TASK INSTRUCTIONS:
a – Reproduce the passage of the essay on giving up drinking starting with "The health professionals who" and going on through "I decided: Basta!".
b – Translate this sentence from the essay on giving up drinking into Spanish: "I chose to drink, then chose not to drink."
c – Write the next part of the essay on giving up drinking, picking up after its final sentence.

SELECTED EXTRACT:
--- START ---
I am an alcoholic, or what is called an alcoholic, and I still am an alcoholic, so they say, even though I gave up booze nearly one year ago.
Sure, I drank dangerous amounts of the stuff day in and day out for decades. But I am convinced that I did not and do not suffer from what the health professionals define as a disease called alcoholism, for which there is no cure and for which the so-called alcoholic, just like any other sick person, is no more to blame than someone born ugly or stupid.
The health professionals who make billions of dollars from this insistence that drinking to excess is an incurable disease are wrong in my view. Unlike the health professionals, I possess an intimate and profound hands-on knowledge of the demon drink.
Here is my diagnosis: I do not suffer from an incurable disease, nor a disease curable by treatment, nor even a disease that can cure itself.
I have a big problem and it is my fault: I love to get bombed on booze in a bar and stay out way past midnight, especially on red wine, in particular red wine made without fuss, pretension, test-tube magic, or other such jiggery-pokery from the noble Sangiovese grape found in local vineyards. Or I did. I chose to drink, then chose not to drink. I have not touched alcohol since August 2011 when I decided: Basta!
Actually, I am lying. I have had two glasses of Sangiovese since I gave up, both consumed in the bar underneath my office in the center of town. One was in February in honor of Marie Colvin, the intrepid Sunday Times war correspondent, who had just been killed in Syria and who was once the wife of a very good friend of mine. Marie liked to drink as well. The other glass was late one evening in March after the successful completion of a particularly difficult and important article.
--- END ---
DATASET SECTION:
--- START ---
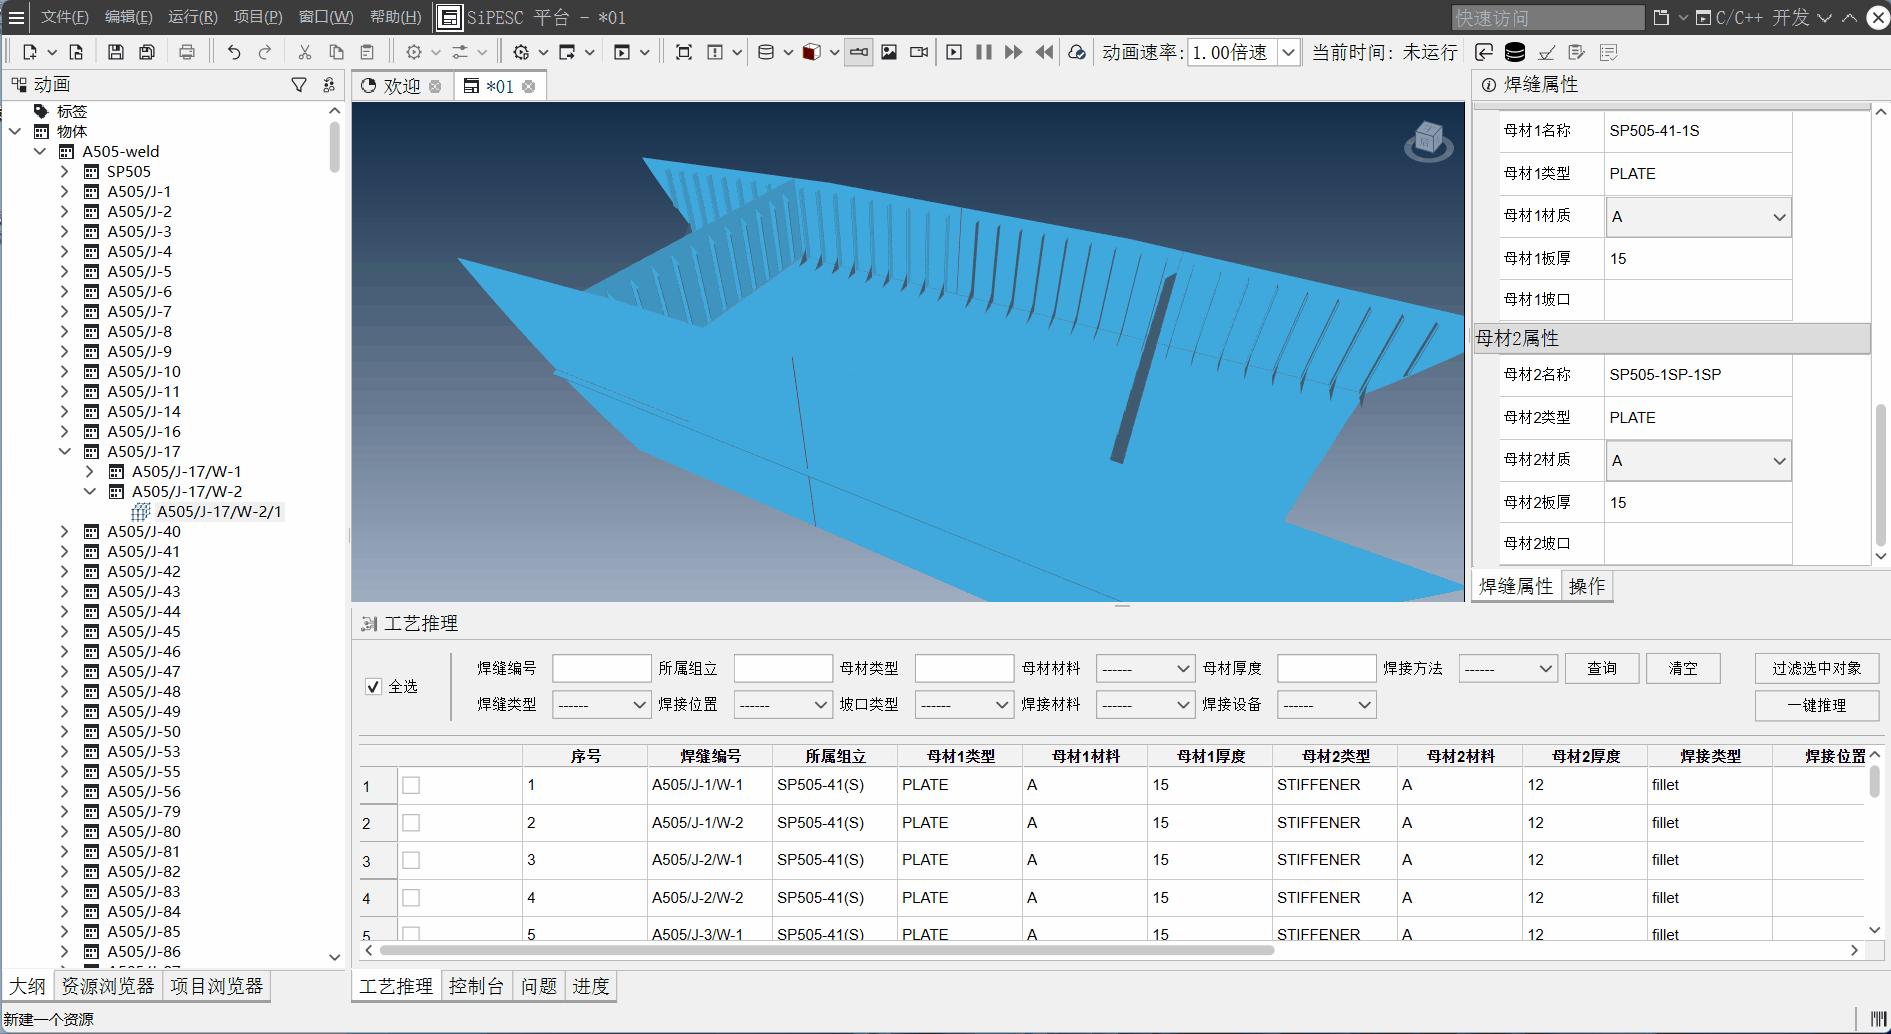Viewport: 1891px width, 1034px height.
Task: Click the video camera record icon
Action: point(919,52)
--- END ---
RESULTS OF THE EXERCISE:
a –
The health professionals who make billions of dollars from this insistence that drinking to excess is an incurable disease are wrong in my view. Unlike the health professionals, I possess an intimate and profound hands-on knowledge of the demon drink.
Here is my diagnosis: I do not suffer from an incurable disease, nor a disease curable by treatment, nor even a disease that can cure itself.
I have a big problem and it is my fault: I love to get bombed on booze in a bar and stay out way past midnight, especially on red wine, in particular red wine made without fuss, pretension, test-tube magic, or other such jiggery-pokery from the noble Sangiovese grape found in local vineyards. Or I did. I chose to drink, then chose not to drink. I have not touched alcohol since August 2011 when I decided: Basta!

b – Elegí beber, luego elegí no beber.

c –
I allowed myself those two glasses for one reason. I wanted to prove the falsity of the key diktat in the gospel according to the health professionals that once you have given up alcohol, you are not cured of the disease but remain an alcoholic, and one drink is all that it takes to send you spiraling back down into the abyss. Hence the rule that alcoholics who have given up regard themselves as “recovering alcoholics” until the day they die because that is what the health professionals have brainwashed them into believing.
But I did not fall back into the abyss after those two glasses of Sangiovese, did I? So alcoholism, at least in my case, cannot be an incurable disease like cancer or schizophrenia. If it is, I must have a very mild strain.
But my kind of alcoholism is not even a disease, let alone an incurable one. I took no medicine. I had no treatment. I did not attend AA meetings. I did not lie down even once on a shrink’s couch. I merely decided to stop. Just like that. I had no withdrawal symptoms, mental or physical, and I felt better immediately.
So maybe my alcoholism was a disease that disappeared of its own accord as the flu does. But if so, it sure as hell stuck around for a very long time before it decided to leave me in peace. Thirty years or so.